North shore man falls victim to ATM skimming

MANDEVILLE, LA (WVUE) - State Police and agents with the U.S. Secret Service are investigating ATM thefts in Louisiana along the I-10 corridor, and a north shore man said he was one of the victims.

Nick Christiana said he got a big surprise when he tried to buy gas Monday.

"This morning I went to go get gasoline to fill up my truck and my card got this disapproved," Christiana said.

He immediately contacted his bank, Whitney, and what he learned was even more surprising. Someone had been siphoning cash from his account without his knowledge.

"With mine, I had a credit limit of $500 cash per day and because the third day came around after two days of back-to-back days, that was irregular use. They put a flag on it and thank God for Whitney Bank they stopped it," he said.

Christiana said the last time he had used his PIN number was Friday night, but the withdrawals were made on Saturday and Sunday.

"They went to Mobile, Ala., and they took out $503 there.

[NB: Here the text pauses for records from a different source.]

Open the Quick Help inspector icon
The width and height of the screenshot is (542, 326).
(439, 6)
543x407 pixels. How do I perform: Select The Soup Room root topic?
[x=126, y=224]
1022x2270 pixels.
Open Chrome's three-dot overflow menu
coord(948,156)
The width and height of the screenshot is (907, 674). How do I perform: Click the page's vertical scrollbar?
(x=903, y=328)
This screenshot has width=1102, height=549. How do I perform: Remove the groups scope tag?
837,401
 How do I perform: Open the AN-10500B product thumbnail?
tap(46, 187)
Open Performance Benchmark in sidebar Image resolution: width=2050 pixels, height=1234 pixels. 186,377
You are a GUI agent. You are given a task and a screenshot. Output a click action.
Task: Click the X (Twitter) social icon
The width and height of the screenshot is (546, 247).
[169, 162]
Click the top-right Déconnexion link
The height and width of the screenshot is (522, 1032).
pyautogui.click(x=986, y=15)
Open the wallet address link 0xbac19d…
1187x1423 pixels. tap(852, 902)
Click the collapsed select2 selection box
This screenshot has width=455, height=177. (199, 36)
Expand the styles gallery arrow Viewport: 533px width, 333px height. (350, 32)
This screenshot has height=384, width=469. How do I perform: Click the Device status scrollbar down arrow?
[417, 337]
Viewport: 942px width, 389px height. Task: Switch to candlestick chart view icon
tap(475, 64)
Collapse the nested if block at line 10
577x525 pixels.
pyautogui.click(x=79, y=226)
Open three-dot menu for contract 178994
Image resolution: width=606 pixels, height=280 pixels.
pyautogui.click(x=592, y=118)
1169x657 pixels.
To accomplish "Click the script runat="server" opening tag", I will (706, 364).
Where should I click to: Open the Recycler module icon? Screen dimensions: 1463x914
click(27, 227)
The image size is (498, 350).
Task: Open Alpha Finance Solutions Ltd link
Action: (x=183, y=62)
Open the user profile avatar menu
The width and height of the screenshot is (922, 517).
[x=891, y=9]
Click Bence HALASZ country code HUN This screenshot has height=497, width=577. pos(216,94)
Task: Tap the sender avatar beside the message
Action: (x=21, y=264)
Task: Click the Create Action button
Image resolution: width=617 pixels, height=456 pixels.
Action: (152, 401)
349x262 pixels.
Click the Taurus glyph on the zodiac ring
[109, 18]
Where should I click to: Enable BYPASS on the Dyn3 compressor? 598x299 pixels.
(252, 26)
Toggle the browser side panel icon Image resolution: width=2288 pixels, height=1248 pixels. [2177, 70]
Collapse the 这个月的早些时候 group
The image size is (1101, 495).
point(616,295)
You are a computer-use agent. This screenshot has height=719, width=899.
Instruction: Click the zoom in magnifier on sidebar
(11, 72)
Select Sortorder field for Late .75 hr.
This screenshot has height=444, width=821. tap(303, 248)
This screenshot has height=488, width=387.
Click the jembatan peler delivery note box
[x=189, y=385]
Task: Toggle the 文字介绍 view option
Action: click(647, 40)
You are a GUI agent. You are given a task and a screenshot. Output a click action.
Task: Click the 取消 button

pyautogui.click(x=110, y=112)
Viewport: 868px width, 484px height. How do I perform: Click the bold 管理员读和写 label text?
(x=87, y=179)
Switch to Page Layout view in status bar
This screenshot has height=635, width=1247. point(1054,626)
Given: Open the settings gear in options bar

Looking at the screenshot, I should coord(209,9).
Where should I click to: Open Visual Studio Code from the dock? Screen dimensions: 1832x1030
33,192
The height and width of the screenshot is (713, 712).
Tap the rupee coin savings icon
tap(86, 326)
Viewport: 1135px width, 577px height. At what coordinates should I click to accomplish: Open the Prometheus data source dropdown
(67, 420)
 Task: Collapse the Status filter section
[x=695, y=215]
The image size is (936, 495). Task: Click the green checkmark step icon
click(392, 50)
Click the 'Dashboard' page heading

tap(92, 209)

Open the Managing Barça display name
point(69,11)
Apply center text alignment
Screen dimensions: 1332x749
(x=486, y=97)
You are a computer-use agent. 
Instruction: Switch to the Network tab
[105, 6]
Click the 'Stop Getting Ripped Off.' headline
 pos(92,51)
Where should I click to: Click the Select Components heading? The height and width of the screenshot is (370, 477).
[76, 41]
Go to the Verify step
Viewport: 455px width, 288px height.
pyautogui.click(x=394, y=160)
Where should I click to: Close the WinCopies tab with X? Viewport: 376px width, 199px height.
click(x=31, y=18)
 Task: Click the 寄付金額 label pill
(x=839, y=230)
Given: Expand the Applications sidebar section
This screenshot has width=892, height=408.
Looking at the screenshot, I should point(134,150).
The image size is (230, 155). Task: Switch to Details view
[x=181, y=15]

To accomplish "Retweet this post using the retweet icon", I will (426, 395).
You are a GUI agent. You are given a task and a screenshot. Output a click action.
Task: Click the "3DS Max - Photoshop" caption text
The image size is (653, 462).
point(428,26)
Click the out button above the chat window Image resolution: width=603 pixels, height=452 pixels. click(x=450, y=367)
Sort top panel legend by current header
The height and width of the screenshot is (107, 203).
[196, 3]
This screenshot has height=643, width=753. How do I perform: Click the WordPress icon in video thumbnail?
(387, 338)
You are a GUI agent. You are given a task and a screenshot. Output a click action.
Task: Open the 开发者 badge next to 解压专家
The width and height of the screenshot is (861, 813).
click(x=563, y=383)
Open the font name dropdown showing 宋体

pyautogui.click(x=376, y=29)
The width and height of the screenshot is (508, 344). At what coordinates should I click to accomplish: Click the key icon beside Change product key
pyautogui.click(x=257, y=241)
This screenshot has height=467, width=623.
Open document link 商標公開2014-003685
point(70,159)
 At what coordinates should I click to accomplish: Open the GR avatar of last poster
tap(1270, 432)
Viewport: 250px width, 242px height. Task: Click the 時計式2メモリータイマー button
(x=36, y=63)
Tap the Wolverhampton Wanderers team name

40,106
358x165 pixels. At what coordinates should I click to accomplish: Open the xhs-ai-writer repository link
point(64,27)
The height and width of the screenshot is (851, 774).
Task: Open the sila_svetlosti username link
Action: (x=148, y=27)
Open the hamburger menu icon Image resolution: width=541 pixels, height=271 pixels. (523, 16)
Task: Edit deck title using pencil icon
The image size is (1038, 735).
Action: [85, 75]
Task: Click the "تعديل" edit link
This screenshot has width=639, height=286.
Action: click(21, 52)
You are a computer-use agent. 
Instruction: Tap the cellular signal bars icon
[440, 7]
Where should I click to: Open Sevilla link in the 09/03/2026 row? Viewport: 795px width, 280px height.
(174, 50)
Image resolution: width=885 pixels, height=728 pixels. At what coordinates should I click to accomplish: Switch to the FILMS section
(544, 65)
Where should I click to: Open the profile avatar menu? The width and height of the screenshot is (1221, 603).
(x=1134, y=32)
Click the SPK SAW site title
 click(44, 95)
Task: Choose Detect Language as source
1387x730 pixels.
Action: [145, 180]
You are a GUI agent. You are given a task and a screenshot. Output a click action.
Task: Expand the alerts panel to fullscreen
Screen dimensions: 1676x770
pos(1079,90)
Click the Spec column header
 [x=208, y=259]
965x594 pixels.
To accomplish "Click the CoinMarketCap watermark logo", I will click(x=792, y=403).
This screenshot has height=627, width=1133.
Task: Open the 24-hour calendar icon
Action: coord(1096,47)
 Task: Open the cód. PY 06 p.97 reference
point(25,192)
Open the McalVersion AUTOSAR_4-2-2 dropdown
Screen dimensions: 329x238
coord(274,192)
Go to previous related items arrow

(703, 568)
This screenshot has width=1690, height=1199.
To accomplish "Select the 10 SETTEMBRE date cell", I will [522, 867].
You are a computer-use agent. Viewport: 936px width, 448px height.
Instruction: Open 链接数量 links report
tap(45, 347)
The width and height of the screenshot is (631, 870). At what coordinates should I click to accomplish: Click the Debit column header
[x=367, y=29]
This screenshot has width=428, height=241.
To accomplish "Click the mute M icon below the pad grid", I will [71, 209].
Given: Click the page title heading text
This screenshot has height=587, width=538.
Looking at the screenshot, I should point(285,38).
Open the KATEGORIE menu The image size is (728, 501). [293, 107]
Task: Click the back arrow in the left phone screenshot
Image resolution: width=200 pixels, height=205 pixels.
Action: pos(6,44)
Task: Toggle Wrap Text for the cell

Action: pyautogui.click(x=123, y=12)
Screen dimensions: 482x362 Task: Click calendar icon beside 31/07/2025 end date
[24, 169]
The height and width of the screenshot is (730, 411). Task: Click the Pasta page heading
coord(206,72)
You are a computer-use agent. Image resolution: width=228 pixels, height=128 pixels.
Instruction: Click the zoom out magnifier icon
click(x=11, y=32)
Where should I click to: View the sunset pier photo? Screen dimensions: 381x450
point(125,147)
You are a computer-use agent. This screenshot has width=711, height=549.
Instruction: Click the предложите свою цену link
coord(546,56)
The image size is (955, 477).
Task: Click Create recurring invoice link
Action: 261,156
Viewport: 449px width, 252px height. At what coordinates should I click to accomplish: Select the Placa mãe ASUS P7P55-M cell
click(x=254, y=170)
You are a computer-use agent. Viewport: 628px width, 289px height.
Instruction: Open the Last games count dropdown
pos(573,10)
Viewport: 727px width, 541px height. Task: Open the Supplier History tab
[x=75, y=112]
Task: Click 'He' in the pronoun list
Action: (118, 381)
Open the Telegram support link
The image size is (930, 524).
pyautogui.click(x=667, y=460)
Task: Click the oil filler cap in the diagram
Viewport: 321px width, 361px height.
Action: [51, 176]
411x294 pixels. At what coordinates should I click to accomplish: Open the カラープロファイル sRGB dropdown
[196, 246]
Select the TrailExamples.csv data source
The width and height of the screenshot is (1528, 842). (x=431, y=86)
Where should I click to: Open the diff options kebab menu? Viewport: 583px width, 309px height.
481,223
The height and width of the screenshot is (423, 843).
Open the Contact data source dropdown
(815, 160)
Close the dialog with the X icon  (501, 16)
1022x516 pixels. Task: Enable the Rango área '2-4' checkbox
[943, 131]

They went to Alberta, Ala., and they took out $103, and then twice in Pensacola they took out $203 and they did it after two o'clock on Saturday and Sunday," he said.

In all, the thieves took more than $1,000. He said he was emphatic with bank staffers that he had been victimized.

"I pointed out to her how can I be in Mobile, Ala., at two o'clock on Saturday afternoon and be in Mandeville at three o'clock?' said Christiana.

Whitney Bank has acknowledged that it is one of the banks targeted. The bank issued the following press release on Monday.

"On Saturday evening, January 24, 2015, the bank detected unauthorized activity at several of its ATMs involving Whitney Bank Louisiana customer debit cards. This scheme apparently relates to a broader scheme affecting financial institutions in certain states along the I-10 corridor.

Louisiana State Police believe a band of thieves is attaching skimmers on ATMs along the interstate, including in Texas, Mississippi and Florida.

"We've determined that it's come down from ATM skimming devices. Basically it's a small device placed on the exterior of an ATM machine that actually captures that ATM card information," said State Police Sgt. Nick Manale.

The U.S. Secret Service Office in Baton Rouge said such crimes are becoming more common, and there are new cases monthly.

"It's actually becoming very common because you can buy the stuff on the Internet," said Special Agent Jacquelyn Norris of the Secret Service.

She said pulling on the front of the area where ATM cards are inserted may help detect the skimming devices.

"Nobody really knows that it's there unless you start fiddling around and notice that something's off," she said.

Christiana is thrilled the money stolen from his account will be restored.

"They assured me that within 48 hours to the max two weeks that things will get cleared up, and I'll get the money reimbursed back into my account," he said.

He said he will not be using his PIN number anytime soon.

"I advise people do not use your PIN number, he said. "Use it as credit."

State Police and the Secret Service advise bank customers to check their bank account activity frequently.